As vendas do comércio brasileiro registraram crescimento de 0,4% em outubro, de acordo com o Índice do Varejo Stone (IVS). No entanto, em relação ao mesmo período do ano passado, houve queda de 1,5%.

O estudo, que acompanha mensalmente a movimentação do varejo no país, é uma iniciativa da Stone.


No recorte mensal, cinco dos oito segmentos analisados registraram alta. O destaque foi o setor de Tecidos, Vestuário e Calçados, com crescimento de 1,2%, seguido por Outros Artigos de Uso Pessoal e Doméstico (1,1%), Livros, Jornais, Revistas e Papelaria (0,5%), Artigos Farmacêuticos (0,2%) e Hipermercados, Supermercados, Produtos Alimentícios, Bebidas e Fumo (0,1%).

Entre os setores com retração, tiveram queda Combustíveis e Lubrificantes (2,3%), Móveis e Eletrodomésticos (0,5%) e Material de Construção (0,4%).


No comparativo anual, apenas dois segmentos apresentaram alta: Livros, Jornais, Revistas e Papelaria (0,9%) e Artigos Farmacêuticos (0,5%).

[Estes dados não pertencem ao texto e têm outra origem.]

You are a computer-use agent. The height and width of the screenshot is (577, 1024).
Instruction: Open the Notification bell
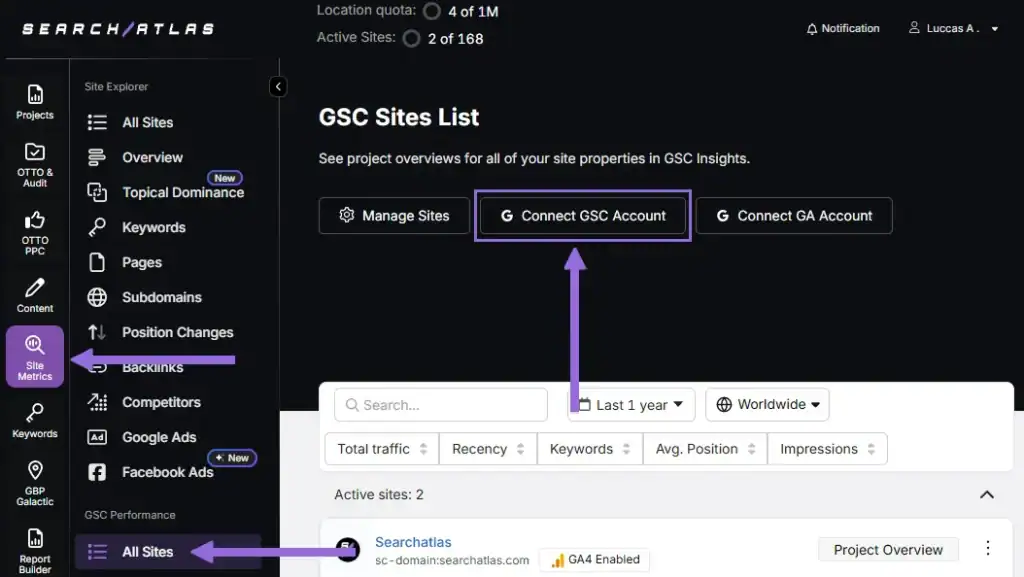843,28
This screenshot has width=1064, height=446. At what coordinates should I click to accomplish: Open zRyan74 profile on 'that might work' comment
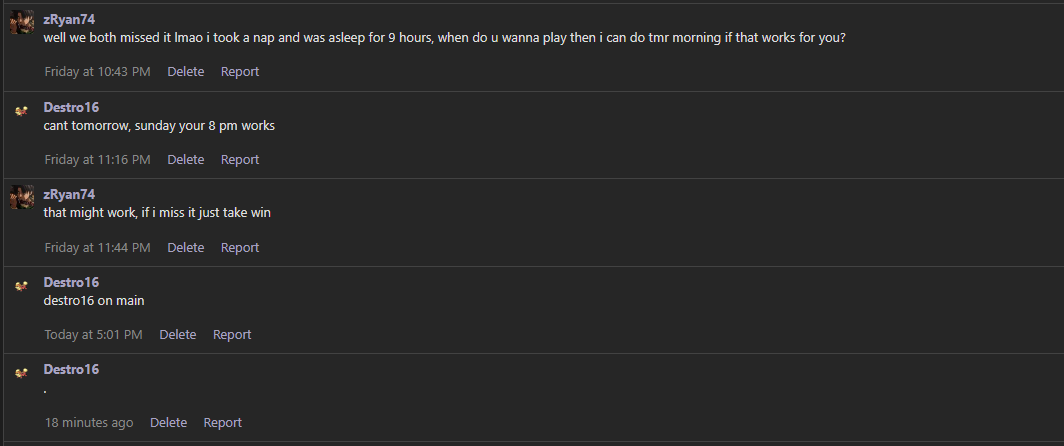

Os demais registraram queda, com destaque para Móveis e Eletrodomésticos, Hipermercados, Supermercados, Produtos Alimentícios, Bebidas e Fumo (2,5%), Combustíveis e Lubrificantes (2,2%), Material de Construção (1,7%), Outros Artigos de Uso Pessoal e Doméstico (0,5%) e Tecidos, Vestuário e Calçados (0,3%).

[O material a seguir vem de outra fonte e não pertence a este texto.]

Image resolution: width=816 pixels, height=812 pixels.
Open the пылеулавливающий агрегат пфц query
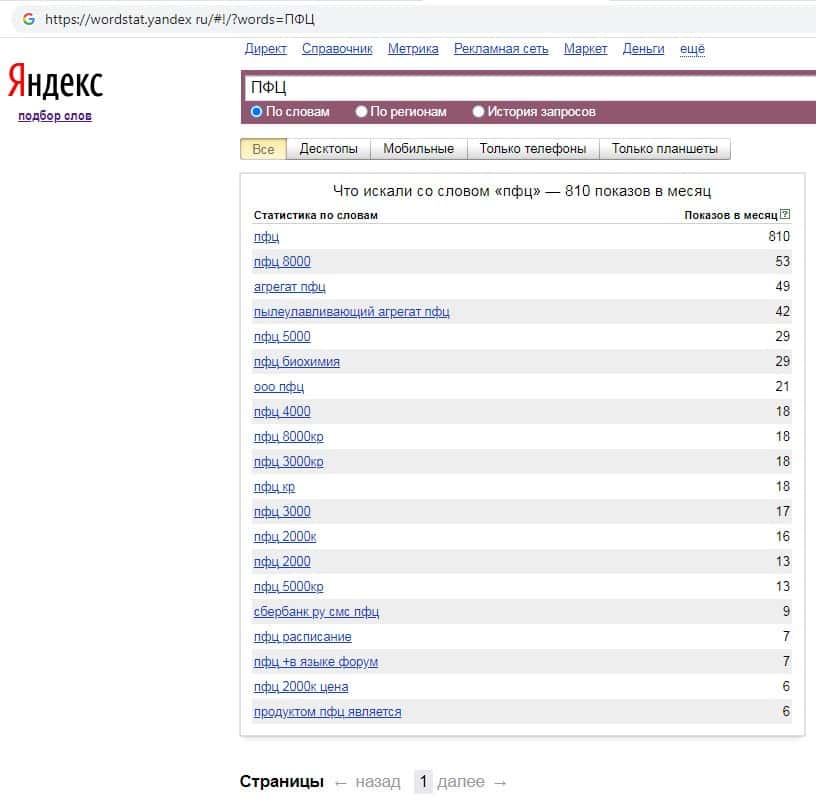351,312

“Apesar da leve alta nas vendas de outubro, o varejo segue operando em ritmo moderado. O consumo continua sustentado principalmente pelo mercado de trabalho aquecido, com desemprego historicamente baixo e massa de rendimentos elevada”, avalia Guilherme Freitas, economista e cientista de dados da Stone.

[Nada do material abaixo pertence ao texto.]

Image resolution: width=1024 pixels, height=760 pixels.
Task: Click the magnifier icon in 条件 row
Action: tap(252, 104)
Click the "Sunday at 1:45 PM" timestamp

“No entanto, fatores como o endividamento recorde das famílias, o alto comprometimento da renda com dívidas e uma inflação ainda resistente, seguem limitando uma recuperação mais firme. O resultado do mês reforça essa dinâmica: o setor mostra resiliência, mas ainda abaixo do patamar observado em 2024”, acrescenta.